Signing on is quickly done and we head over to the Murray Arms for a half – I am racing tomorrow – and a chat. Whistles wetted we decide to eat at the hotel rather than in town. And what a hotel, the Cally Pally is an ex stately home and the rooms are great, with balconies to sip coffee on and ponder tomorrow. Pondering and dinner done, it’s time to do last minute kit and clothing checks, then bed.
With a very civilised 11 o’clock start, there’s no morning rush. We take breakfast, spotting Alex Dowsett and Nathan Haas who are also competing today. I resist the urge to request selfies and make do with a nod as I pass them. Seeing as we arrived so late, there’s been no time for a recon, so I make do with riding the road start up to the first section of gravel. Not great, but it’s all I’ve got.
As usual for a UCI gravel race, riders start in their age categories. First off will be the women’s bunch, this contains all the female racers and it’s a big bunch. I’ve attended a lot of races on and off-road and gravel definitely seems to be attracting a lot more women riders than any of the other categories. Could this be because it’s the latest fad? Or are road and Mtb events missing something when it comes to getting women racing? Is road seen as too hard, if you’re not fit enough it’s game over? And is Mtb too technical? I don’t know, these are just thoughts after speaking to my own partner, who has bought a gravel bike.
There’s a short gap after the women’s bunch departs, then it’s time for us old boys! I’m riding in the 55-59 category and it’s a big group, ninety-three riders. With the exception of lone riders from Belgium, Australia, USA and a few Irish, it’s an all British affair. The countdown starts, the music ramps up and the nerves kick in: too late for another wee!

TASK 1:
In the gravel race account, rewrite the paragraph beginning "With a very civilised 11 o'clock start" as a short bulleted list that keeps its main facts.
TASK 2:
Answer these questions using the gravel race account:
(a) Where does the writer go for a half after signing on?
(b) At what time does the race start?
(c) How many riders are in the 55-59 category?
TASK 3:
Carry on the gravel race account from the point where it stops.

RECORD SET:
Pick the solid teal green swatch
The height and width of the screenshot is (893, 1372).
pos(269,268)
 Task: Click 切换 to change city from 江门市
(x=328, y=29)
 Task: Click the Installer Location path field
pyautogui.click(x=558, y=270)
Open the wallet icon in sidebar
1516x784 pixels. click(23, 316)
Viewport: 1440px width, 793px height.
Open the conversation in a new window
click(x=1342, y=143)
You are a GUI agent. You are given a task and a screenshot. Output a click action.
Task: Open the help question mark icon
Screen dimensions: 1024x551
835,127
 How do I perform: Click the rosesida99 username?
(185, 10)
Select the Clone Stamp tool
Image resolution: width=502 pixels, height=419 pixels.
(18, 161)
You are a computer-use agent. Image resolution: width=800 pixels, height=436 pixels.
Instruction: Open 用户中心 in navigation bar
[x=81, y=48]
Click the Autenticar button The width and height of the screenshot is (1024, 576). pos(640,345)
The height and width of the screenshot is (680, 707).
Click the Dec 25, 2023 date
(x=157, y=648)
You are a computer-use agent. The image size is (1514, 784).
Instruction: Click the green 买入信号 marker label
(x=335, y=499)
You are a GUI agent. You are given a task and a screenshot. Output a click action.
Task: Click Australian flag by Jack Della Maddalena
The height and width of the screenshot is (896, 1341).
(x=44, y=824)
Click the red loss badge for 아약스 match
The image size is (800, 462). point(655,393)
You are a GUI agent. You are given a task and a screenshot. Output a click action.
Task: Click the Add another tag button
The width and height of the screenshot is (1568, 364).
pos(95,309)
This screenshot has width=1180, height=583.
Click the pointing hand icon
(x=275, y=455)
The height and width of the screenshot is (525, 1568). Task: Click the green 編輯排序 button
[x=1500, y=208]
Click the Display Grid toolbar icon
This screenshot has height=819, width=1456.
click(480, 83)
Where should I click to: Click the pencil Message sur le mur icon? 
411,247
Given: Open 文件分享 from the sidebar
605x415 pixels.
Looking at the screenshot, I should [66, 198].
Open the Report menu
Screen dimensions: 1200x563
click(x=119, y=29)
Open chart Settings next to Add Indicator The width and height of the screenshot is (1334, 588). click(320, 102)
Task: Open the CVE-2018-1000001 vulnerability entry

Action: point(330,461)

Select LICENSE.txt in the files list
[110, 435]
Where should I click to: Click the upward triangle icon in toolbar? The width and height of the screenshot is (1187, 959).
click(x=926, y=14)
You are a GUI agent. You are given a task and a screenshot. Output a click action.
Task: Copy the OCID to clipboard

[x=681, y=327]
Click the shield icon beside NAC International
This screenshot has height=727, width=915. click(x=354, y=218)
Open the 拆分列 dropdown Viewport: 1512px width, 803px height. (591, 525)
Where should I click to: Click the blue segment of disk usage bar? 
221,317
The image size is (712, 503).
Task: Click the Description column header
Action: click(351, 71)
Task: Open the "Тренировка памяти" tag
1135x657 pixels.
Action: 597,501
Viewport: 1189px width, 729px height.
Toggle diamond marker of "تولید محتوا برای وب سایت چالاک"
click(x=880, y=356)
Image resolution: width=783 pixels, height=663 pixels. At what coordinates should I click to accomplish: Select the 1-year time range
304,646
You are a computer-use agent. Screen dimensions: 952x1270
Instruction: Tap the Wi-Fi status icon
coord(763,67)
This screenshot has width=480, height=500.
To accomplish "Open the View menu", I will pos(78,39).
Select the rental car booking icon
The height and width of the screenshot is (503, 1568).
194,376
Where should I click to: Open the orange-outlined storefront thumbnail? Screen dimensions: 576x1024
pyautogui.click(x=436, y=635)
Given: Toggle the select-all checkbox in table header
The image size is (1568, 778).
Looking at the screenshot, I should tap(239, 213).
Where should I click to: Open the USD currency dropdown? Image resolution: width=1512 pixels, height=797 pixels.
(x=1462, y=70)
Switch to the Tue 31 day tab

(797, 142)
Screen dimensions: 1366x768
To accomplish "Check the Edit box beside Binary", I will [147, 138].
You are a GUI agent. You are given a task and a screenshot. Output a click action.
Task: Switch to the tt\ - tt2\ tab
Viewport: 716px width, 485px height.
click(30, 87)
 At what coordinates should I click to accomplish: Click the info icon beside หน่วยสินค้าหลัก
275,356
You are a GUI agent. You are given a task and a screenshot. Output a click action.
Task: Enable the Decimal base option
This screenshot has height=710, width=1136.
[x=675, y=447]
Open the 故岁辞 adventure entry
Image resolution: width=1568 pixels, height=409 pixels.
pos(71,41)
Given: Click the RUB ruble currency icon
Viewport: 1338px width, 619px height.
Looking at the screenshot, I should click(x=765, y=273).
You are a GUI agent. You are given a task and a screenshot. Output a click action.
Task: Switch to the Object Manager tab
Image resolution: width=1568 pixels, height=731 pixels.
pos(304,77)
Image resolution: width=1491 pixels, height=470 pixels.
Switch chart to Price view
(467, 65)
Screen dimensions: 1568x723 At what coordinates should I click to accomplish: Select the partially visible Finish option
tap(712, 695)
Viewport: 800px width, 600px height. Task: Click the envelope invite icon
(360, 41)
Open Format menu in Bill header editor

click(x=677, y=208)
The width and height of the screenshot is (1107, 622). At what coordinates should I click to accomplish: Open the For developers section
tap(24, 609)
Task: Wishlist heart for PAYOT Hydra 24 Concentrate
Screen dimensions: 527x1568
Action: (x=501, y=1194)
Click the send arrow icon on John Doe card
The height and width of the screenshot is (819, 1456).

FINAL ANSWER 1:
- The race starts at 11 o'clock, so there is no morning rush.
- At breakfast the writer sees Alex Dowsett and Nathan Haas, who are also racing, and gives them a nod instead of asking for selfies.
- Because of the late arrival there was no time for a recon, so the writer rides only the road start up to the first gravel section.

FINAL ANSWER 2:
(a) The Murray Arms.
(b) 11 o'clock.
(c) Ninety-three.

FINAL ANSWER 3:
The horn blows and we’re off! The plan today is to ride sensibly, try and achieve a negative split, to steal a runner’s term that my partner is always talking about. In these kind of events it makes sense. They’re long and sprinting off at the beginning, burning up those reserves is never a good idea, but I always do! The start is a road climb to the gravel, nothing too steep and the pace is sensible, but as we approach the gravel, people are accelerating to get a good run on to it: you don’t want to get stuck behind a dismount or fluffed gear change.
The first climb is up Fuffock Hill, it’s a long one: six kilometres with the road section. I knew straight away that this was not going to be a good day. There were some worrying twinges coming from my back and we’re only a few minutes in! I decided to not push too hard, hoping it would magically disappear as I warmed up into the day’s effort: fat chance!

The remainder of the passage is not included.